JULIO CORTAZAR
Cuento sin moraleja
Un
hombre vendía gritos y palabras, y le iba bien, aunque encontraba mucha gente
que discutía los precios y solicitaba descuentos.
El hombre accedía casi
siempre, y así pudo vender muchos gritos de vendedores callejeros, algunos
suspiros que le compraban señoras rentistas, y palabras para consignas,
eslóganes, membretes y falsas ocurrencias.
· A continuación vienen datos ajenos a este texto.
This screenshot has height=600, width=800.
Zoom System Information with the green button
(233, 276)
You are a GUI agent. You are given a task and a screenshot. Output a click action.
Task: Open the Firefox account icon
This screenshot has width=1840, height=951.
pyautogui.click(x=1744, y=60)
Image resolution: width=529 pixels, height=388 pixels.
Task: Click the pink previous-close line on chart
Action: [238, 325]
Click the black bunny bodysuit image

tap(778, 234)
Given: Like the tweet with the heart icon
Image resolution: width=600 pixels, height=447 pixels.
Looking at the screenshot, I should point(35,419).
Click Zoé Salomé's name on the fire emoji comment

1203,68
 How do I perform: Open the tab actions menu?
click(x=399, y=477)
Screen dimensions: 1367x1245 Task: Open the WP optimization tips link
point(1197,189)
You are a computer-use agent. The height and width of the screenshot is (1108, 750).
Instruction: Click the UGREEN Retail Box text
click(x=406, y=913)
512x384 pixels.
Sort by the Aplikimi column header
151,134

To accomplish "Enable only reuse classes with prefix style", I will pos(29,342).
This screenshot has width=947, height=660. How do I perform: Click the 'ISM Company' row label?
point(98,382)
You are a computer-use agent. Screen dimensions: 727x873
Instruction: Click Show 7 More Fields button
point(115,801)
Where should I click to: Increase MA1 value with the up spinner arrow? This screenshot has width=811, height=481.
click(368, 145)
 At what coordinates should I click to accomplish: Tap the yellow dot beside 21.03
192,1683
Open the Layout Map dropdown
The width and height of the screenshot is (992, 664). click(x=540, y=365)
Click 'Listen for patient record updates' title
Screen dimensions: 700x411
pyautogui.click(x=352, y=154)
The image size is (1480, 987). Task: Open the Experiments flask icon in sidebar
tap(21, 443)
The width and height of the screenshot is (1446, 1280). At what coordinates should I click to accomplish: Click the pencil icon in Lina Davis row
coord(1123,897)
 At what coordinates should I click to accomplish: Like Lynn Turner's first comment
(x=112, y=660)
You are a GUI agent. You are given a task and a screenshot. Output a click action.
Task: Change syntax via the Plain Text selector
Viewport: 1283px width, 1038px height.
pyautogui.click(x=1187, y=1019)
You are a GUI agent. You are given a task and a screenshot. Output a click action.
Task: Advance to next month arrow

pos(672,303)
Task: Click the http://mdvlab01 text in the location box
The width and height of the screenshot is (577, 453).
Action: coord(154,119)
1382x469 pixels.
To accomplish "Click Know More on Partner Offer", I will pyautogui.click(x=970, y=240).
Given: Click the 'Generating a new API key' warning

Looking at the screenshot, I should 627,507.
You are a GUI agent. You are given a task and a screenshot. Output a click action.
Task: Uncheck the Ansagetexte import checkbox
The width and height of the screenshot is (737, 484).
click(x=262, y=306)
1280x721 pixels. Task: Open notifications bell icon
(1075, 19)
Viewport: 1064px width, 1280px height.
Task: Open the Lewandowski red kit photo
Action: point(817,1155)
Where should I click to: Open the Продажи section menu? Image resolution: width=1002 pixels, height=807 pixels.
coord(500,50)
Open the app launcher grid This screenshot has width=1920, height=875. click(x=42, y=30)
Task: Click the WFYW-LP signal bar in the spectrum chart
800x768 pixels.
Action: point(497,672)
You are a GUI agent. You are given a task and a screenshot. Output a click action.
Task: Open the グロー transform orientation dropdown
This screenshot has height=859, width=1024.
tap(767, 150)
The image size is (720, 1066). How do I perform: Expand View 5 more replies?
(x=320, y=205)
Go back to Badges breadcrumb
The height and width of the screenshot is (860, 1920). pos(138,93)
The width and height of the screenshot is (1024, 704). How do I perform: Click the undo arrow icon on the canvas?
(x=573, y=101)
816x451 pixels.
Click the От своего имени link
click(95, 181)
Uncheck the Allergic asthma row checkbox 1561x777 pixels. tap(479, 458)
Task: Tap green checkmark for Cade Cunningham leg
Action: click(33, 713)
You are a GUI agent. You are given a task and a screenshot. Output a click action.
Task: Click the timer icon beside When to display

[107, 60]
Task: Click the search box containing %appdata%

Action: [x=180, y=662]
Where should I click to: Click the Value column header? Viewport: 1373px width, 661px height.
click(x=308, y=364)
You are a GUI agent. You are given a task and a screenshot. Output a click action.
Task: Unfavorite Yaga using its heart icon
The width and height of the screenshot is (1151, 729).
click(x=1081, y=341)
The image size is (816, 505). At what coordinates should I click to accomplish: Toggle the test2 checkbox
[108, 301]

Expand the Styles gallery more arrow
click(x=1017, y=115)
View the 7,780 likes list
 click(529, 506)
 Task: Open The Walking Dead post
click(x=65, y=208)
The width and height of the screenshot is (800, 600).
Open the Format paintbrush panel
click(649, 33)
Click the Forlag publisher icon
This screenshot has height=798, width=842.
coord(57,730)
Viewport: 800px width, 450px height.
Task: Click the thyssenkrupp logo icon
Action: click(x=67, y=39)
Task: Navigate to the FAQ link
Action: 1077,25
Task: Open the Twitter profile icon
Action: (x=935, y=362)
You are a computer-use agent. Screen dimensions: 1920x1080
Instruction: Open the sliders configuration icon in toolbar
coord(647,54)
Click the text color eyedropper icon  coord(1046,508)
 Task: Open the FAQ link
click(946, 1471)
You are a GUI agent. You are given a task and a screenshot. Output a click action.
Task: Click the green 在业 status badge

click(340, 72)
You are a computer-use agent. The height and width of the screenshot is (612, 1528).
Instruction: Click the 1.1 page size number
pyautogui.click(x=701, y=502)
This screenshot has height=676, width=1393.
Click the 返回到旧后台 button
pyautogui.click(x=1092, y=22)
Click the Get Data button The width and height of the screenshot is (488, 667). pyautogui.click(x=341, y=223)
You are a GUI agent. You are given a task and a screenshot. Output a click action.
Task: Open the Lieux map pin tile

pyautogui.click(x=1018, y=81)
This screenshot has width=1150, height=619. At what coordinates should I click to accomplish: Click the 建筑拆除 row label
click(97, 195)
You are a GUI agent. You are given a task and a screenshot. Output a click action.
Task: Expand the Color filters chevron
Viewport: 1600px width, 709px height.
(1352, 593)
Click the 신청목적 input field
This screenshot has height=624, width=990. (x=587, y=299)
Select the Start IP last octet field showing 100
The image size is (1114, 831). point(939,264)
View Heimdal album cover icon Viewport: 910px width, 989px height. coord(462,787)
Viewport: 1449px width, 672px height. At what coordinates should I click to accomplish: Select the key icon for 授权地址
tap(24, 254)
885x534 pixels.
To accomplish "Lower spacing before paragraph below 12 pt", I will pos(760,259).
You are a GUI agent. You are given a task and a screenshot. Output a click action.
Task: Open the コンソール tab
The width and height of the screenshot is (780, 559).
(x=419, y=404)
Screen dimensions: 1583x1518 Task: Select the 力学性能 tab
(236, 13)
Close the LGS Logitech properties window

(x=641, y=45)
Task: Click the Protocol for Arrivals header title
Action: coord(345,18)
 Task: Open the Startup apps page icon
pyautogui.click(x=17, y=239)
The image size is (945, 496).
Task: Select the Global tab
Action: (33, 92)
Por fin el hombre supo que había llegado la hora y pidió audiencia al tiranuelo
del país, que se parecía a todos sus colegas y lo recibió rodeado de generales,
secretarios y tazas de café.
—Vengo
a venderle sus últimas palabras —dijo el hombre—. Son muy importantes porque a
usted nunca le van a salir bien en el momento, y en cambio le conviene decirlas
en el duro trance para configurar fácilmente un destino histórico
retrospectivo.
—Traducí
lo que dice— mando el tiranuelo a su intérprete.
—Habla
en argentino, Excelencia.
—¿En
argentino? ¿Y por qué no entiendo nada?
—Usted
ha entendido muy bien —dijo el hombre—. Repito que vengo a venderle sus últimas
palabras.
El
tiranuelo se puso en pie como es de práctica en estas circunstancias, y
reprimiendo un temblor, mandó que arrestaran al hombre y lo metieran en los
calabozos especiales que siempre existen en esos ambientes gubernativos.
—Es
lástima— dijo el hombre mientras se lo llevaban—. En realidad usted querrá
decir sus últimas palabras cuando llegue el momento, y necesitará decirlas para
configurar fácilmente un destino histórico retrospectivo. Lo que yo iba a
venderle es lo que usted querrá decir, de modo que no hay engaño. Pero como no
acepta el negocio, como no va a aprender por adelantado esas palabras, cuando
llegue el momento en que quieran brotar por primera vez y naturalmente, usted
no podrá decirlas.
—¿Por
qué no podré decirlas, si son las que he de querer decir? —pregunto el
tiranuelo ya frente a otra taza de café.
—Porque
el miedo no lo dejará —dijo tristemente el hombre—. Como estará con una soga al
cuello, en camisa y temblando de frío, los dientes se le entrechocaran y no
podrá articular palabra. El verdugo y los asistentes, entre los cuales habrá
alguno de estos señores, esperarán por decoro un par de minutos, pero cuando de
su boca brote solamente un gemido entrecortado por hipos y súplicas de perdón
(porque eso si lo articulará sin esfuerzo) se impacientarán y lo ahorcarán.
Muy
indignados, los asistentes y en especial los generales, rodearon al tiranuelo
para pedirle que hiciera fusilar inmediatamente al hombre.
Pero
el tiranuelo, que estaba pálido como la muerte, los echó a empellones y se
encerró con el hombre, para comprar sus últimas palabras.
Entretanto,
los generales y secretarios, humilladísimos por el trato recibido, prepararon
un levantamiento y a la mañana siguiente prendieron al tiranuelo mientras comía
uvas en su glorieta preferida.
Para
que no pudiera decir sus últimas palabras lo mataron en el acto pegándole un
tiro.
Después
se pusieron a buscar al hombre, que había desaparecido de la casa de gobierno,
y no tardaron en encontrarlo, pues se paseaba por el mercado vendiendo pregones
a los saltimbanquis.
Metiéndolo
en un coche celular, lo llevaron a la fortaleza, y lo torturaron para que
revelase cuales hubieran podido ser las últimas palabras del tiranuelo.
Como
no pudieron arrancarle la confesión, lo mataron a puntapiés.
Los
vendedores callejeros que le habían comprado gritos siguieron gritándolos en
las esquinas, y uno de esos gritos sirvió más adelante como santo y seña de la
contrarrevolución que acabó con los generales y los secretarios.
Algunos,
antes de morir, pensaron confusamente que todo aquello había sido una torpe
cadena de confusiones y que las palabras y los gritos eran cosa que en rigor
pueden venderse pero no comprarse, aunque parezca absurdo.
Y
se fueron pudriendo todos, el tiranuelo, el hombre y los generales y
secretarios, pero los gritos resonaban de cuando en cuando en las esquinas.